*** Opening of Excerpted passage ***

Discover Your Roots

Special to The Washington Post
Sunday, September 17, 2006

Jill Groce always knew that her father's family had a long history in America, but it wasn't until she started researching her genealogy that she discovered exactly how far those roots stretched. Groce, a 62-year-old copy editor from Montgomery Village, traced her family tree back nearly four centuries; a 17th-century court transcript details one cousin's appearance before a Maryland magistrate on charges that Groce says sounds suspiciously like cow tipping. (For the record, Groce also learned that she is the "fourth cousin, seven times removed" to George Washington.)

It seems Groce isn't the only one interested in learning out more about her lineage. Seventy-three percent of Americans have an interest in their family history, according to a 2005 study conducted by Market Strategies, Inc., a syndicated research firm based in Livonia, Mich., and, an online network of genealogical tools based in Provo, Utah. "The United States [is] a nation of immigrants," says Diane O'Connor, marketing director of the National Genealogical Society, based in Arlington. "Most of us are filled with a sense of wondering who we are and where we came from."

Before you cannonball into the family gene pool, O'Connor suggests deciding what you want to accomplish. Are you interested in joining the Daughters of the American Revolution? Tracking down the great-great-uncle who moved to California, never to be heard from again? Consider focusing your research on the side of the family that will help you get to the bottom of your mystery. (Groce limited her research to her father's side, because it was better documented than her mother's.)

Though genealogy concentrates on opening the door to the past, Lee Douglas, a reference librarian in the Library of Congress's Local History & Genealogy Reading Room, recommends beginning in the present. "Start with yourself and go back one generation at a time," he says. "That way, you don't wind up doing someone else's family history for him."

Interview your relatives to ask them for birth dates, death dates and old diaries -- whatever details or documents will help you construct a record of the lives that came before you. But remember, memories fade, and sometimes truth gets sacrificed in an effort to conceal "blemishes" in the family history. (One genealogical joke has a relative recording a family member's public hanging as "death during a public ceremony, when the platform upon which he was standing collapsed beneath him.")

Rather than pinning the entire family tree on decades-old memories, Douglas and O'Connor recommend using witness accounts and official records to validate family stories. "You have to button down everything [with primary sources] or you can't say it's true," says Douglas.

This means tracking down birth and death certificates, military papers, land records and census counts. Though many vital records are held only at the state or county level, you may find some documents pertaining to your ancestors at the Library of Congress and National Archives. The Library of Congress has more than 40,000 genealogies, as well as searchable databases with New York passenger ship immigration records for 1820-1938, a Civil War Pension Index and the Social Security Death Index. If you find your kin in one of these databases, you can head over to the National Archives, which houses these records as well as more than 10 million land-transfer records, to verify your findings.

*** Close of Excerpted passage ***
*** Opening of Dataset excerpt ***

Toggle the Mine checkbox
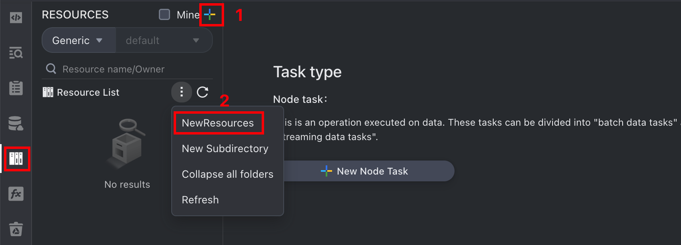 click(x=164, y=15)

*** Close of Dataset excerpt ***

Required tasks
(A) According to the genealogy article, what percentage of Americans have an interest in their family history?
(B) Reproduce the genealogy article's text between "This means tracking" and "verify your findings.", inclusive.

Numbered responses
(A) Seventy-three percent

(B)
This means tracking down birth and death certificates, military papers, land records and census counts. Though many vital records are held only at the state or county level, you may find some documents pertaining to your ancestors at the Library of Congress and National Archives. The Library of Congress has more than 40,000 genealogies, as well as searchable databases with New York passenger ship immigration records for 1820-1938, a Civil War Pension Index and the Social Security Death Index. If you find your kin in one of these databases, you can head over to the National Archives, which houses these records as well as more than 10 million land-transfer records, to verify your findings.